Nous vivons une mutation de l’histoire de l’économie mondiale. La pierre angulaire de cette économie qui était le produit, est aujourd’hui l’information. Au sujet de l’IA, il est possible de l’aborder par l’angle de la technologie. Il est aussi envisageable d’en parler, plus généralement, comme d’une capacité à traiter de l’information, d’une intelligence qui est donnée pour extraire le plus de profit de cette nouvelle pierre angulaire qu’est l’information. C’est un enjeu mondial, et cet enjeu a besoin d’un très grand nombre de cerveaux, de compétences d’ingénieurs, de développeurs. C’est un problème global auquel tous les pays sont confrontés. La France est également confrontée aux départs des ingénieurs vers la Silicon Valley, les Etats-Unis, Londres… La Tunisie est aussi confrontée à ce problème parce que ses ingénieurs partent en France, en Allemagne, aux Etats-Unis … C’est une circulation des talents, que nous souhaitons justement circulaire.

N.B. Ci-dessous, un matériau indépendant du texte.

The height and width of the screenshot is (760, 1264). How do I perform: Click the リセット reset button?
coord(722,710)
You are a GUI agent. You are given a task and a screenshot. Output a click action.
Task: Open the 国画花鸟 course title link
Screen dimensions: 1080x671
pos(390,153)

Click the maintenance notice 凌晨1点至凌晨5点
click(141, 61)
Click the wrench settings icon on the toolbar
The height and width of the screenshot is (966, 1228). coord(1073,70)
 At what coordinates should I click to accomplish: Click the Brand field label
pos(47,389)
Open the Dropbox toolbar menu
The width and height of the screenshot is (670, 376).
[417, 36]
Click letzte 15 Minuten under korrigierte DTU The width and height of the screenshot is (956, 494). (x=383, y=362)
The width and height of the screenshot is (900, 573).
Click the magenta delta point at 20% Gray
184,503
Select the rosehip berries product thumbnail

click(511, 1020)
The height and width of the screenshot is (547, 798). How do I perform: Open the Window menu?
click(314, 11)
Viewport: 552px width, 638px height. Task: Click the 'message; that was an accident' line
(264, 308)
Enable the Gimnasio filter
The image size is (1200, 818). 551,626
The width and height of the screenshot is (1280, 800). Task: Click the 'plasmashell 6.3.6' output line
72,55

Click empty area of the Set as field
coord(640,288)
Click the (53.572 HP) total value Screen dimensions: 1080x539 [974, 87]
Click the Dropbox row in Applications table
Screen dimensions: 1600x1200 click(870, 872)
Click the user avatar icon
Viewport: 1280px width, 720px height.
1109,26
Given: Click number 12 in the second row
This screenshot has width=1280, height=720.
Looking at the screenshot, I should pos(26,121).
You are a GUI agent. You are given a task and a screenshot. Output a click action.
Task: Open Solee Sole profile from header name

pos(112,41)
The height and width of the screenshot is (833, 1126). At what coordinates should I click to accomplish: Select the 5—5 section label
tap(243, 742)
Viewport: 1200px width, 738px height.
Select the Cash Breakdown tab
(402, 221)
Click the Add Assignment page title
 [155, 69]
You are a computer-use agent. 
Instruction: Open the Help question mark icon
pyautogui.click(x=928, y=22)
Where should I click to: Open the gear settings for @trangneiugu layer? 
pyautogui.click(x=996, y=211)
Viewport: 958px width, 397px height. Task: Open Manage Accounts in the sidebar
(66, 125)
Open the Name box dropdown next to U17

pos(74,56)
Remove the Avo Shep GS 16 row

Nous avons à choisir parmi deux approches : ou bien nous ne faisons rien et nous sommes perdants, ou bien nous fermons les frontières. Mais la Tunisie est une démocratie en marche et nous avons pleine confiance en l’intelligence humaine, nous nous y prenons donc autrement. Comment ? D’abord en lançant des initiatives qui incitent ces jeunes, même s’ils partent, à revenir entreprendre forts de leur expérience internationale. Avec notamment le Startup Act. Au sujet du rapport Villani, permettez de prendre de la hauteur, nous avons des relations privilégiées avec la France, avec des échanges multiples et très fréquents et un intérêt partagé afin de travailler ensemble pour créer des situations bénéfiques pour les deux pays. Nous pourrions, gouvernements et entreprises, faire à l’échelle de nos pays de la co-localisation, de la co-innovation, de la co-création de richesse, que créent ensemble nos talents, c’est ce que permet précisément l’industrie numérique, cela contribuera à la prospérité des deux côtés de la Méditerranée. Cette ambition intéresse des pays, entre autre européens, qui voient en la Tunisie du fait de ses atouts, leur allié stratégique, dans la course mondiale à la puissance numérique.